The only thing you cannot get via NavSatFix is RTK_FLOAT. If you are using autonomous GPS (CEP 1-3m) or RTK fixed, NavSatFix is all you need.
When to use GPSFix¶
Switch to gnss.use_gps_fix: true when:
- Your receiver can output RTK_FLOAT and you want to fuse those fixes (better than autonomous, worse than RTK fixed).

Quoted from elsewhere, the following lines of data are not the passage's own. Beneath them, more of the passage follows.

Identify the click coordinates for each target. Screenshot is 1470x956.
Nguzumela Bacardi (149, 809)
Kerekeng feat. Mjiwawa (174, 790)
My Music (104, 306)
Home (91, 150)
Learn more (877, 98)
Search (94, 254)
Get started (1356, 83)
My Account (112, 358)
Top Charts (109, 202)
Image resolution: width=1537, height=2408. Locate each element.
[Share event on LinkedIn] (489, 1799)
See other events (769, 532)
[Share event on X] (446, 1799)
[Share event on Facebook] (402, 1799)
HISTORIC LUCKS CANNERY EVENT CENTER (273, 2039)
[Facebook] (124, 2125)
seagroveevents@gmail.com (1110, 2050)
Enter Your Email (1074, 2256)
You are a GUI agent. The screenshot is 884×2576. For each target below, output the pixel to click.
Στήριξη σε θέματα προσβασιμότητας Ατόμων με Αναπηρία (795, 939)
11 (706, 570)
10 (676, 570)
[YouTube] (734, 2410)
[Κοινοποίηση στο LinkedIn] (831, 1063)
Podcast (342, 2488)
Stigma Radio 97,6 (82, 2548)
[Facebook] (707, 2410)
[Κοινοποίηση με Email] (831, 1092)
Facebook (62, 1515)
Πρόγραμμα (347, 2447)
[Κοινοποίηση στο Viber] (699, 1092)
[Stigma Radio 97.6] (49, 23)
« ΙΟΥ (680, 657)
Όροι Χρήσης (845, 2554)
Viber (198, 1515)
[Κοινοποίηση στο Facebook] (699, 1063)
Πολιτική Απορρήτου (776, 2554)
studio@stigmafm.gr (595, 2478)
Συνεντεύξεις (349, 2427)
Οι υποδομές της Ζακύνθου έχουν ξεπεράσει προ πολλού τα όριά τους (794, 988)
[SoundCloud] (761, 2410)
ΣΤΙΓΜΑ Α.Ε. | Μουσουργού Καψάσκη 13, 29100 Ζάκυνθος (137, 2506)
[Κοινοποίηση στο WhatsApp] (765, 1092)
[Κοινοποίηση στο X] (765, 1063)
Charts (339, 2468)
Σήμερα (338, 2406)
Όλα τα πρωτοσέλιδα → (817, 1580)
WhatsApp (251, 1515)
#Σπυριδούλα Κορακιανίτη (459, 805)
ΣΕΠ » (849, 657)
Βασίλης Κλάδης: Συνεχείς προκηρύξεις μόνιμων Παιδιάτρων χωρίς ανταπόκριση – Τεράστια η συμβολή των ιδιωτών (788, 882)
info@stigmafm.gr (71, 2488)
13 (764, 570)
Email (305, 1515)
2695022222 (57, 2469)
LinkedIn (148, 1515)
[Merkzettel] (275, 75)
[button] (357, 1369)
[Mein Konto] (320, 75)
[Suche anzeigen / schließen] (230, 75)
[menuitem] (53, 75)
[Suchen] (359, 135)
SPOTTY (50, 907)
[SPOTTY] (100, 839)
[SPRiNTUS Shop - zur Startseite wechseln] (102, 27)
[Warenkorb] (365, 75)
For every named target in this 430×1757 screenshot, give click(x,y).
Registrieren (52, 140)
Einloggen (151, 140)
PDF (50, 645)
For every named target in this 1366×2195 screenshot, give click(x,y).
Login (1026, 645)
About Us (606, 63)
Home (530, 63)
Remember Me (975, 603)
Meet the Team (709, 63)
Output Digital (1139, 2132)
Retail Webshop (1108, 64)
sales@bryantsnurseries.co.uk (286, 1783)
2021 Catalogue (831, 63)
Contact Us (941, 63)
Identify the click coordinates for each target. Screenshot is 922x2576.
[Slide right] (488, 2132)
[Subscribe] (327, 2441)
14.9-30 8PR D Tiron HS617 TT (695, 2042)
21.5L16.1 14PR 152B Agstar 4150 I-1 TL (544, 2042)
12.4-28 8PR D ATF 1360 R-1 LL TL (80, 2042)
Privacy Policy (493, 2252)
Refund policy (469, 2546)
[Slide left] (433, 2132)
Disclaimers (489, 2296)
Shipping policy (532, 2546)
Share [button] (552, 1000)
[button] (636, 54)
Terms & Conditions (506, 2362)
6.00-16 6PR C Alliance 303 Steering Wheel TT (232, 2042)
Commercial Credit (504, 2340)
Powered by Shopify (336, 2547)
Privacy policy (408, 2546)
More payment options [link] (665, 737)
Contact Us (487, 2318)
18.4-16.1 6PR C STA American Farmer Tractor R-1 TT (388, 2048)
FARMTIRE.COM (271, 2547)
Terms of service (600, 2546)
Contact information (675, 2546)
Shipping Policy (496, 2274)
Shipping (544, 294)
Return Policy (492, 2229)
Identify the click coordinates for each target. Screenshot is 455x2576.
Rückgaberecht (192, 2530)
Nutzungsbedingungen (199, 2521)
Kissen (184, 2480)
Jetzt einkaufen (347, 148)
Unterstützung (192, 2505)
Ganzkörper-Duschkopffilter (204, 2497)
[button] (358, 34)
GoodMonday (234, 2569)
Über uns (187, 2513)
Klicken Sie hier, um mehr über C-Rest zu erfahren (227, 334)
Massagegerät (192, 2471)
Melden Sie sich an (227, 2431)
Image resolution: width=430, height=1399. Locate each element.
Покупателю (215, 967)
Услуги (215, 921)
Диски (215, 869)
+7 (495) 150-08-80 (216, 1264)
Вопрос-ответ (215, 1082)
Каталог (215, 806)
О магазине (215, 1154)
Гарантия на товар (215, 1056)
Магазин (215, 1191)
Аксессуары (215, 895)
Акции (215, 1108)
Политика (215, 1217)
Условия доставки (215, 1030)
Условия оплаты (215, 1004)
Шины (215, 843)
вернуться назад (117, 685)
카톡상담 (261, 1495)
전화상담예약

Set
gnss.min_fix_type: 3to require it or allow it. - Your driver publishes receiver-native HDOP/VDOP rather than a covariance matrix, and you want those values used directly in the noise model.
- Your driver sets
err_horz/err_vert(95% CI bounds) and you prefer that over a synthetic covariance.
fusioncore:
ros__parameters:
gnss.use_gps_fix: true
gnss.min_fix_type: 3 # require RTK_FLOAT or better (3=FLOAT, 4=FIXED)
gnss.base_noise_xy: 0.5 # metres: baseline at HDOP=1 for RTK_FLOAT
gnss.base_noise_z: 1.0
Covariance priority (GPSFix)¶
When gnss.use_gps_fix: true, FusionCore picks the best available covariance source in this order:
position_covariance_type == 3(full 3x3): used directly, including off-diagonal terms.position_covariance_type >= 1(diagonal): diagonal elements used, hdop/vdop derived from them.err_horz > 0anderr_vert > 0: 95% CI bounds converted to 1-sigma variance (divide by 1.96), used as a diagonal covariance.hdop > 0andvdop > 0: receiver-native DOP values used directly in the noise model (sigma_xy = base_noise_xy * hdop).- Defaults (
hdop=1.5, vdop=2.0).
Upgrading from an older config
If your YAML has ukf.q_orientation: 0.01, change it to 1.0e-9 or delete the line. The old value corrupts quaternion math at typical IMU rates and causes yaw drift and Z-axis rise in simulation.